**Work request:** From the entries below, output the line with "Ayurvedic Franchise (66, 832)" and each following line up to and including the line with "Info (32, 891)", exactly as written.

**Data records:**
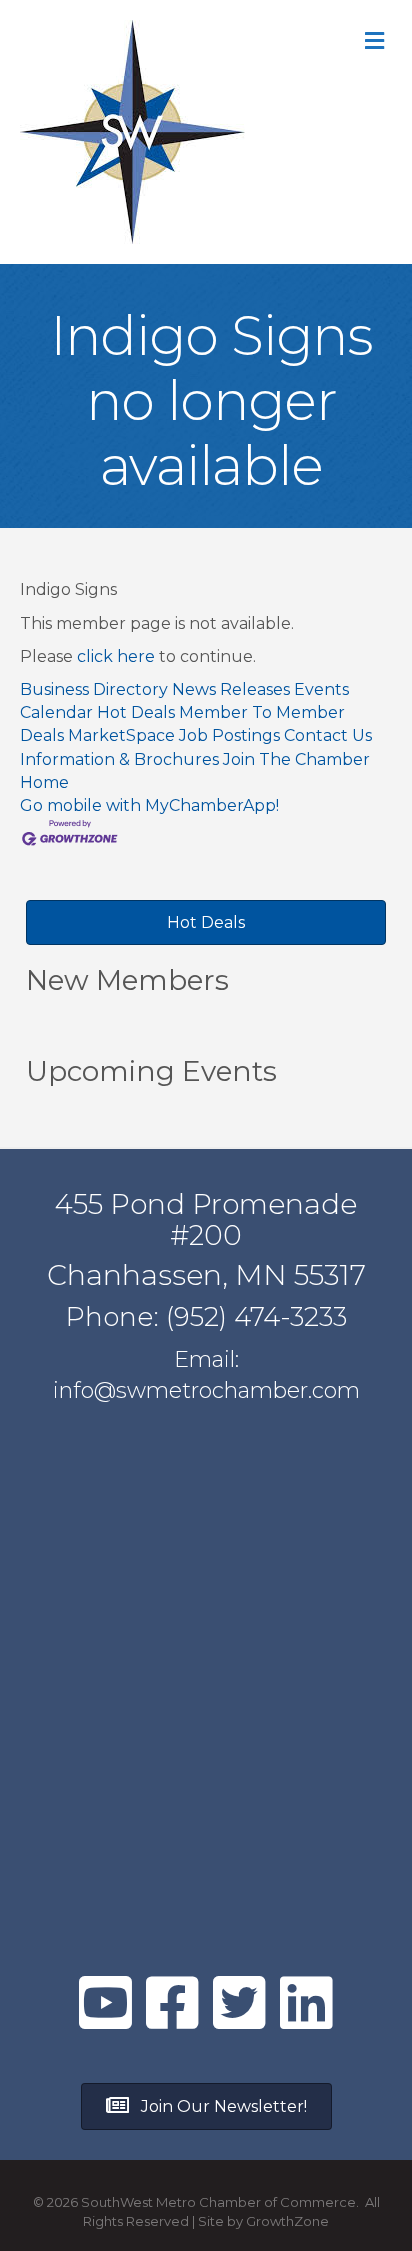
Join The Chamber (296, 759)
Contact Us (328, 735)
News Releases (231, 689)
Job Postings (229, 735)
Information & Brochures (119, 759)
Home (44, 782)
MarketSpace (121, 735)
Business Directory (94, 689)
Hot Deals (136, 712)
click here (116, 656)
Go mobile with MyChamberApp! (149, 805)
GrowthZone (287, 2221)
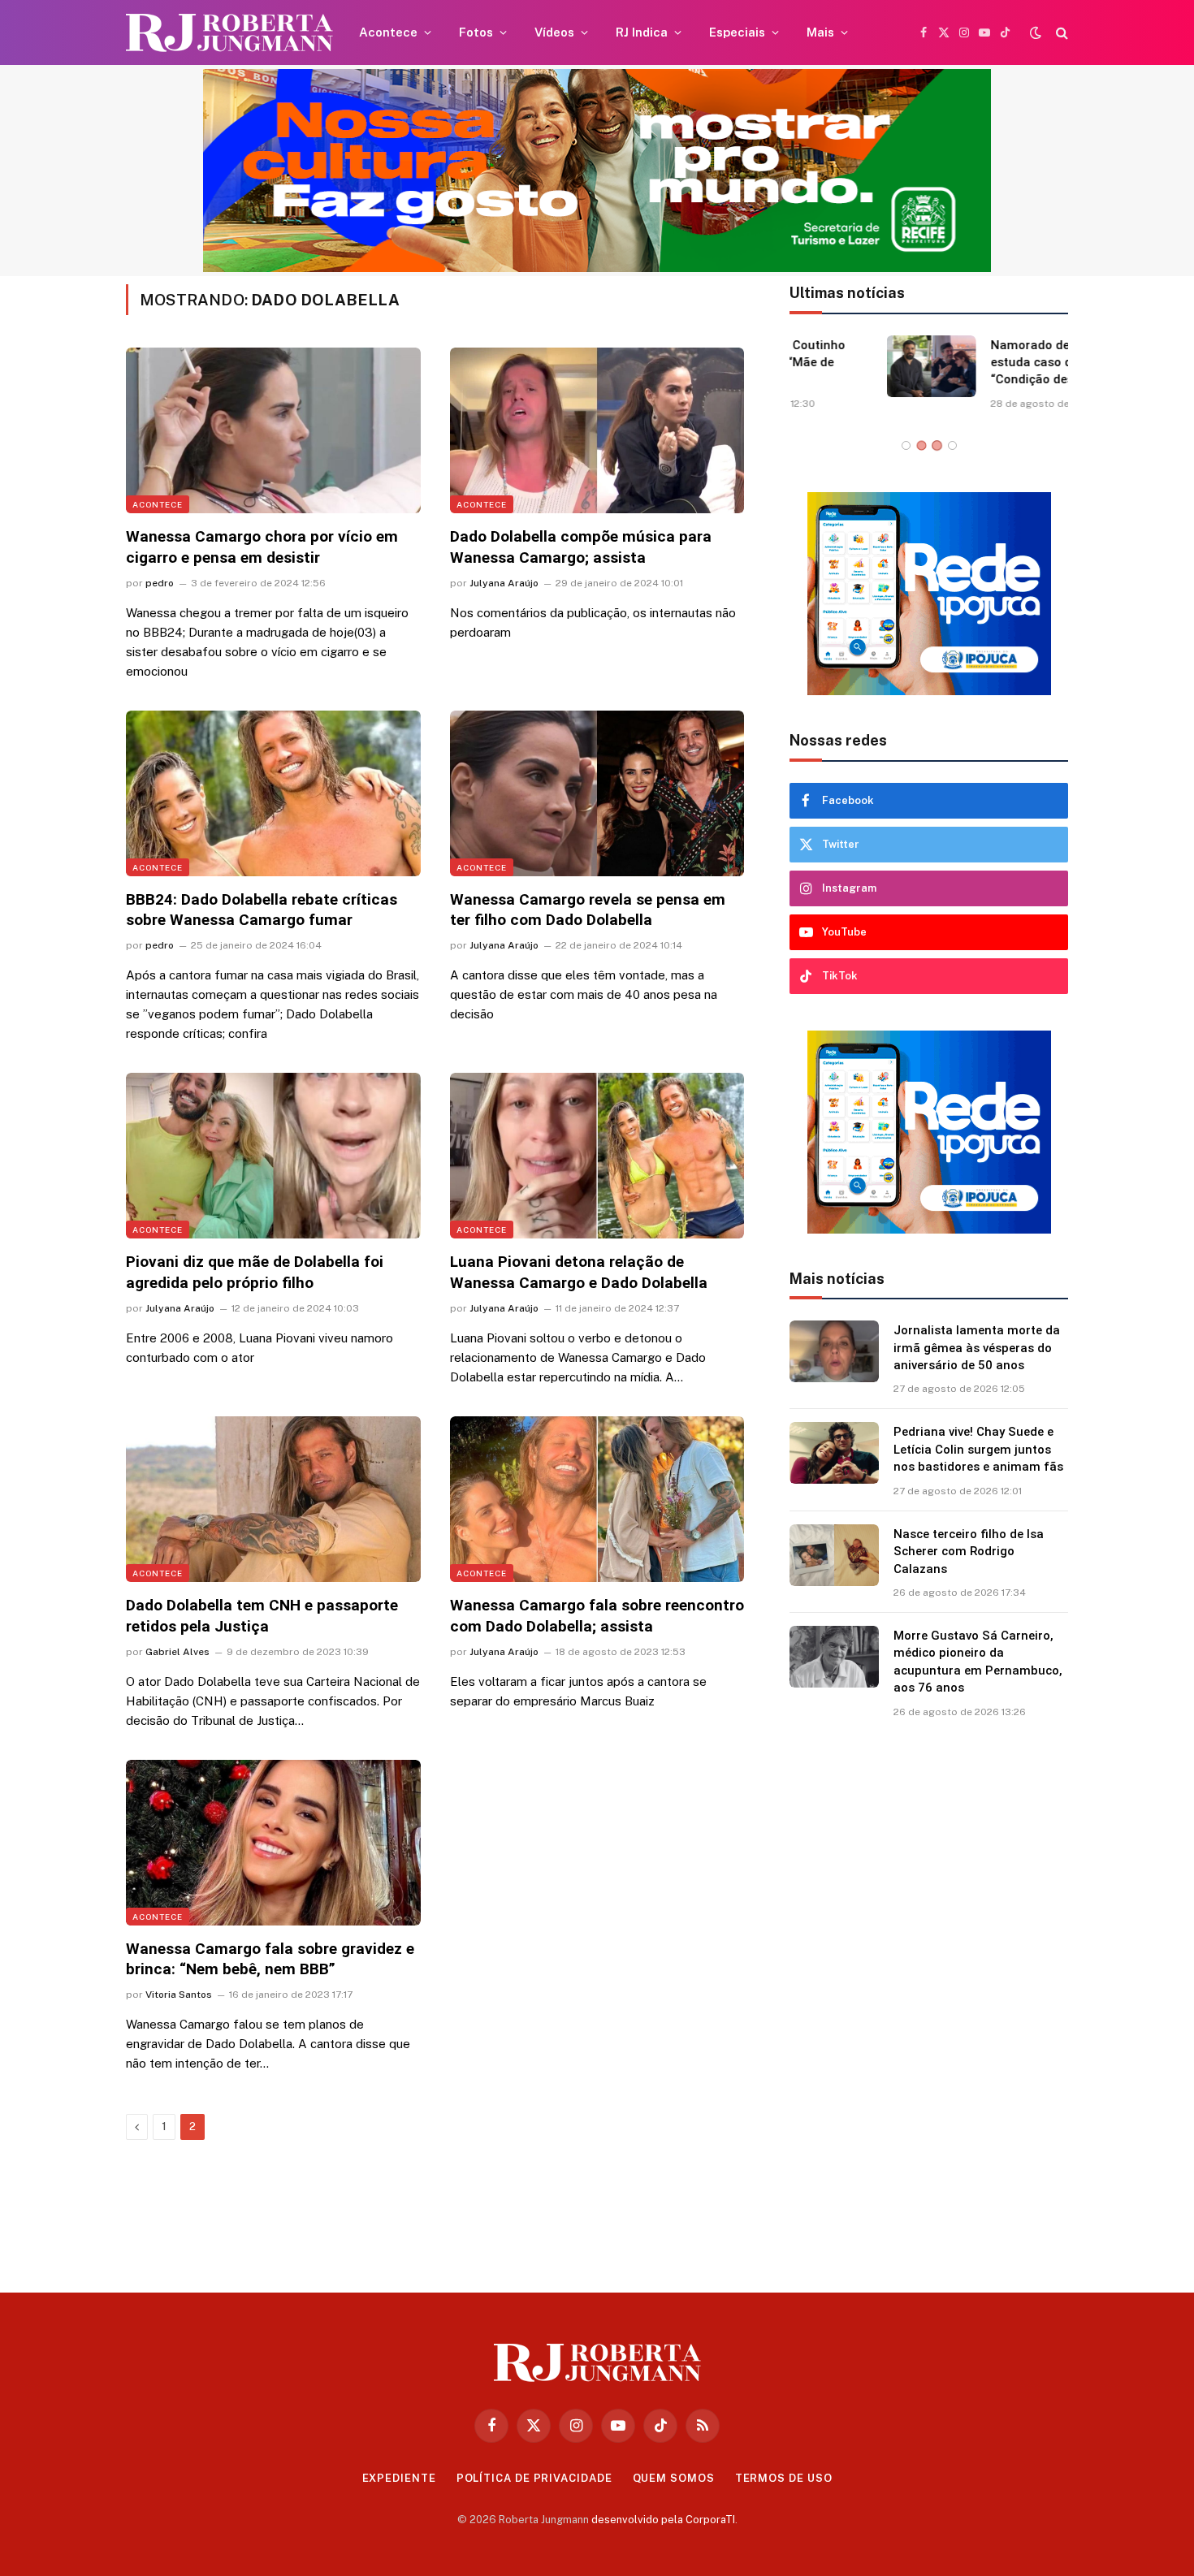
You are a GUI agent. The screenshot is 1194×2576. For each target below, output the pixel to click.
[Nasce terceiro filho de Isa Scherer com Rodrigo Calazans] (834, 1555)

...

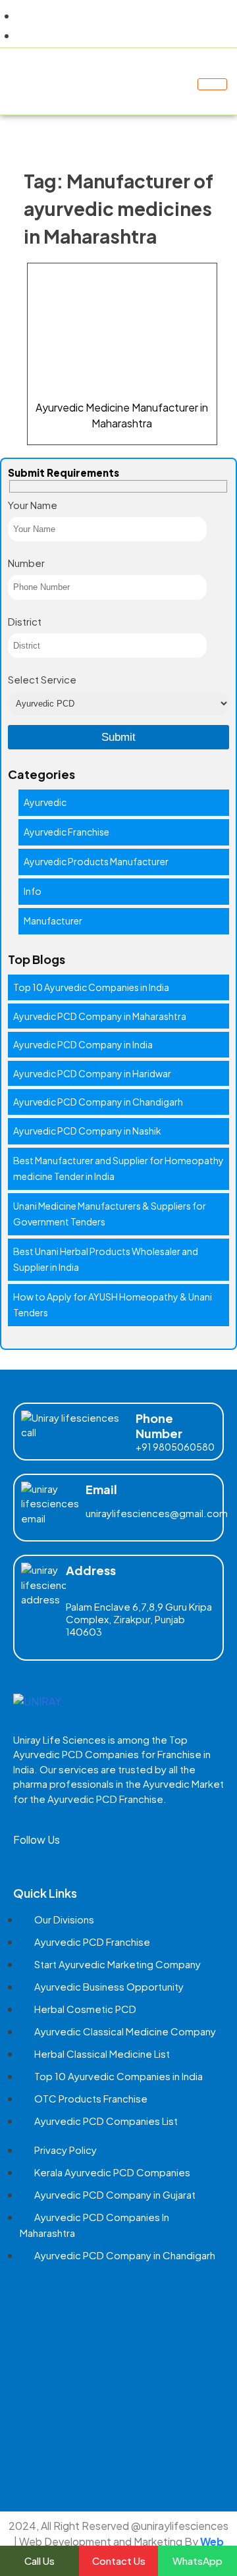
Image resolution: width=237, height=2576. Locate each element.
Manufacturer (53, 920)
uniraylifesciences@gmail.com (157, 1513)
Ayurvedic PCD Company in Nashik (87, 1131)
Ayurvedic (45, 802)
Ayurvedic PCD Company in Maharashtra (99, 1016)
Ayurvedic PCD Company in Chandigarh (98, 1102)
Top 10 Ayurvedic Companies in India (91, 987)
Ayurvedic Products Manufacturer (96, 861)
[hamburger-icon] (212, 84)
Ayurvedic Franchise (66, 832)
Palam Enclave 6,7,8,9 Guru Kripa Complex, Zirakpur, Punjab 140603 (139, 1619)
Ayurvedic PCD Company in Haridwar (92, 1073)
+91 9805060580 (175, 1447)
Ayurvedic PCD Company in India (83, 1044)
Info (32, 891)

==

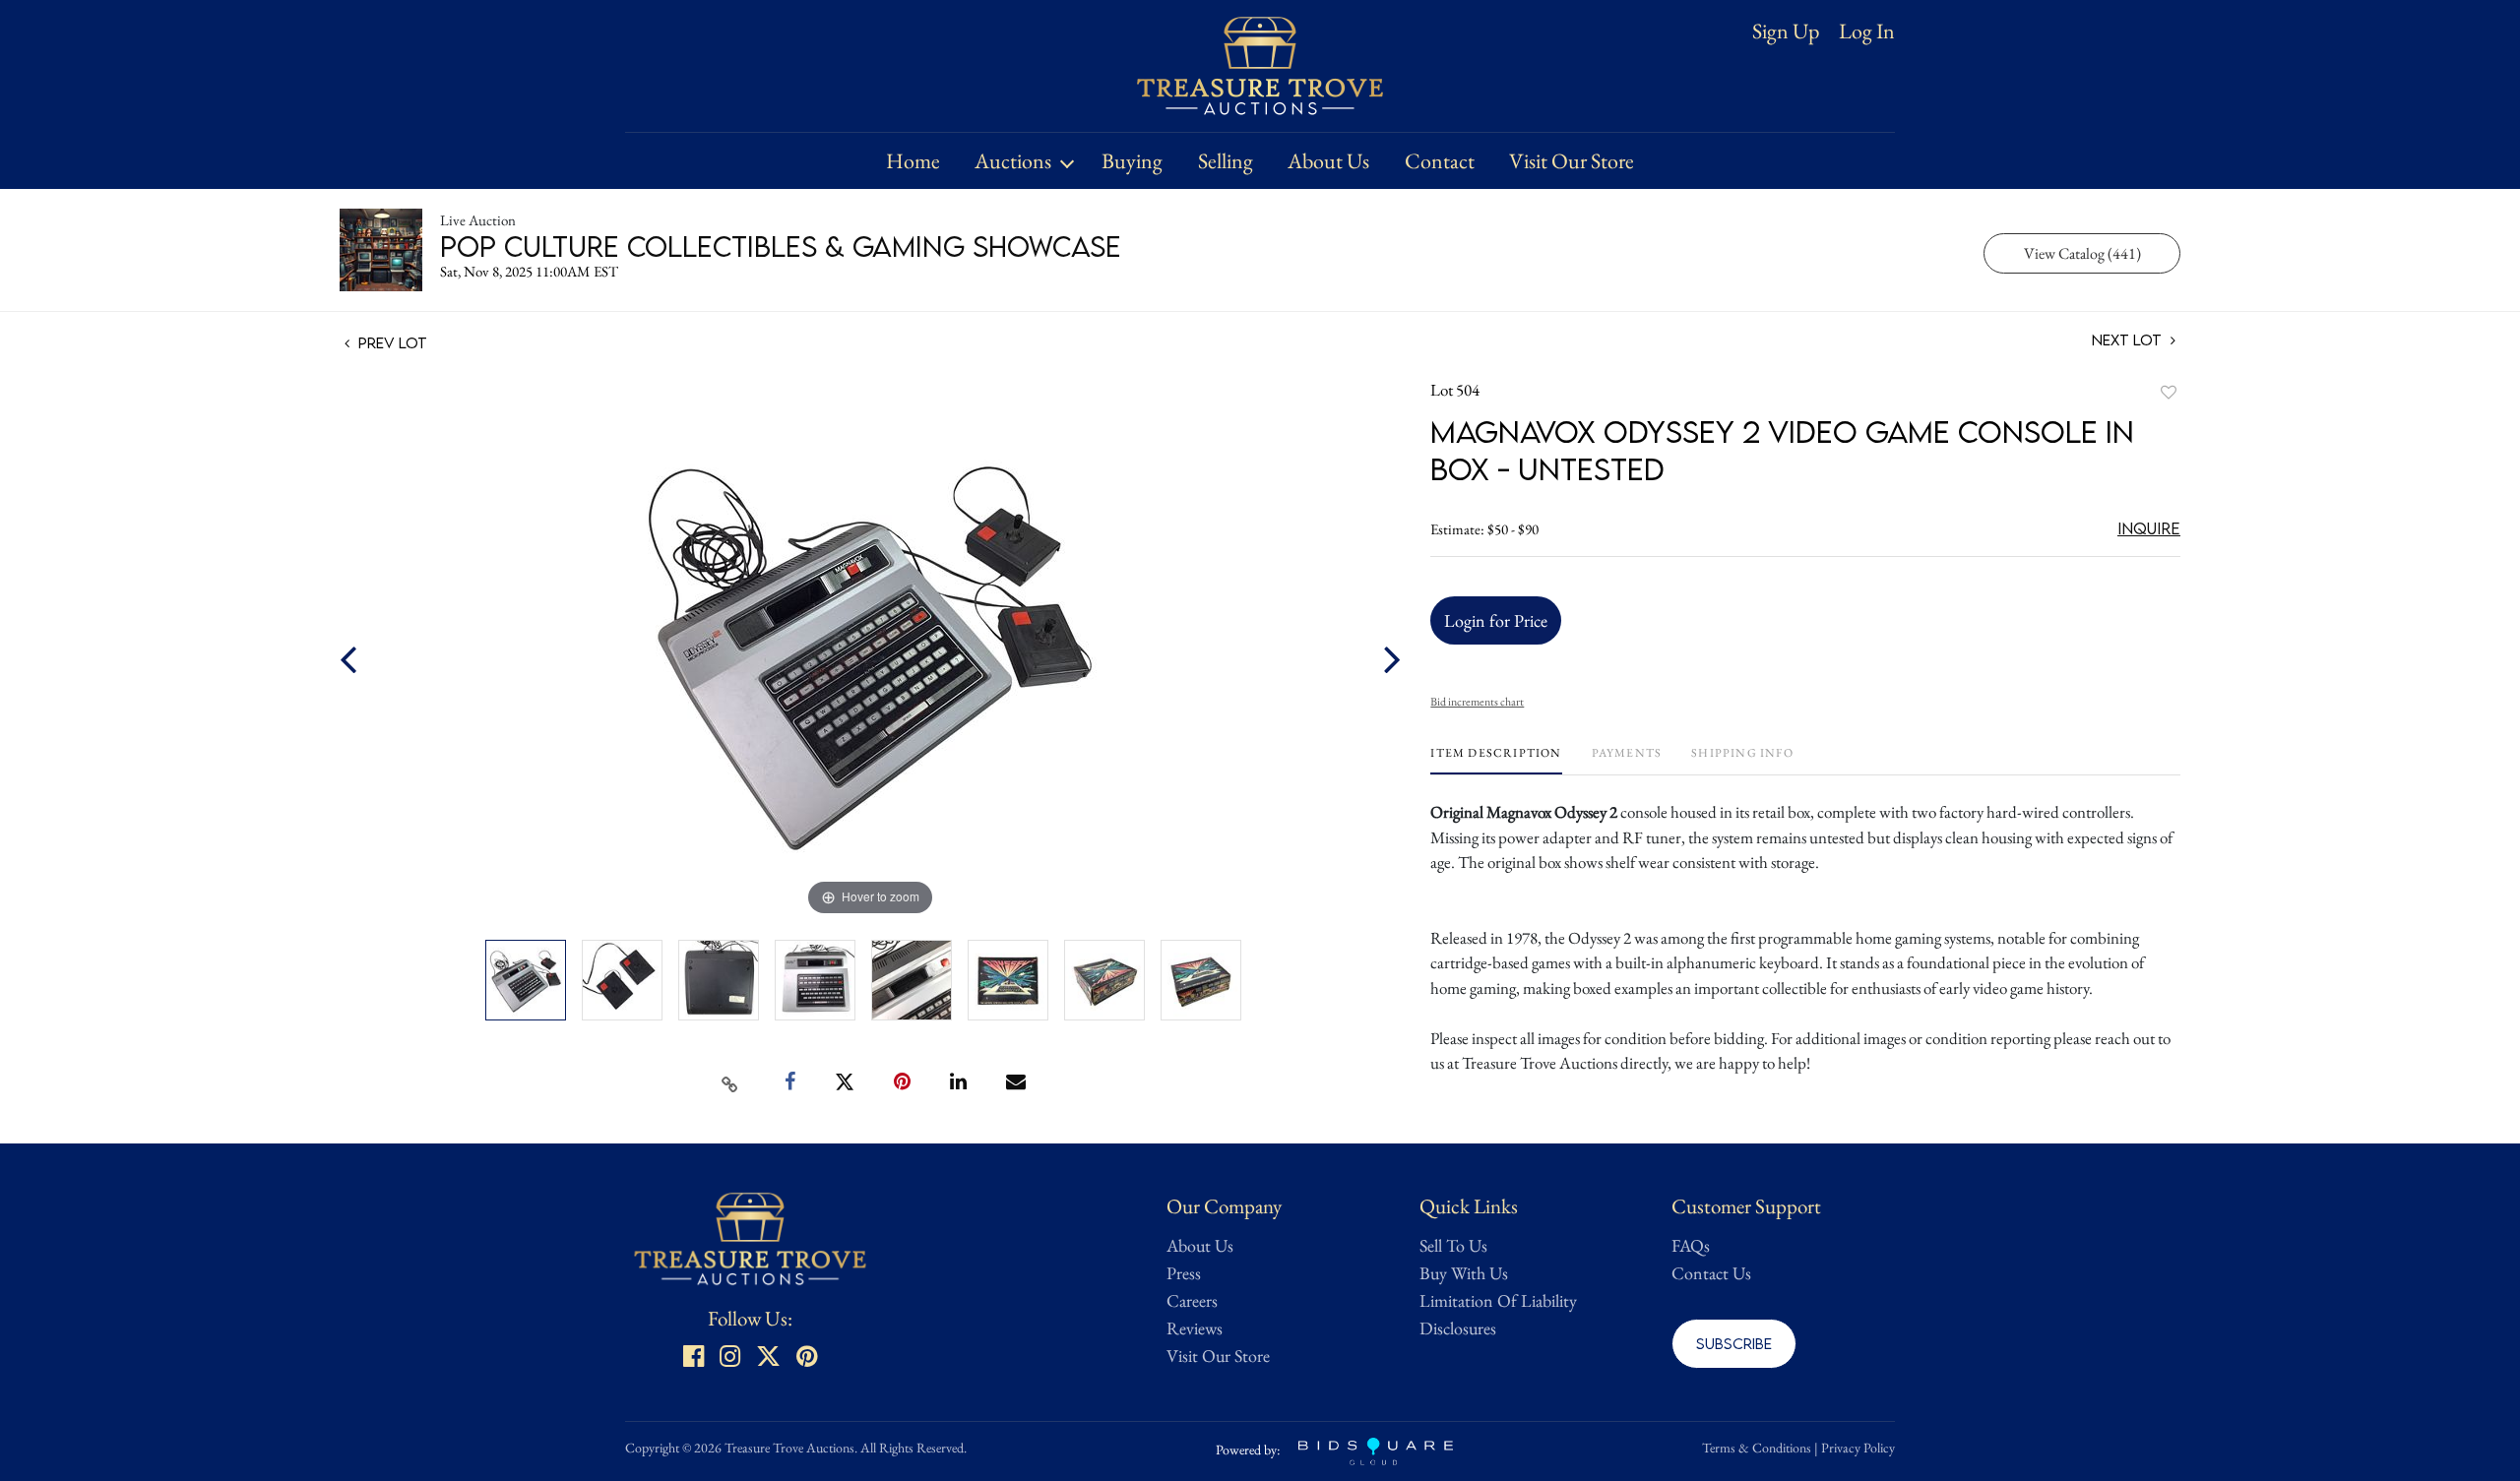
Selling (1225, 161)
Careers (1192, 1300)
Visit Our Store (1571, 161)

**Solution for this exercise:**
Ayurvedic Franchise (66, 832)
Palam Enclave 6,7,8,9 Guru Kripa Complex, Zirakpur, Punjab 140603 (139, 1619)
Ayurvedic PCD Company in Haridwar (92, 1073)
+91 9805060580 (175, 1447)
Ayurvedic PCD Company in India (83, 1044)
Info (32, 891)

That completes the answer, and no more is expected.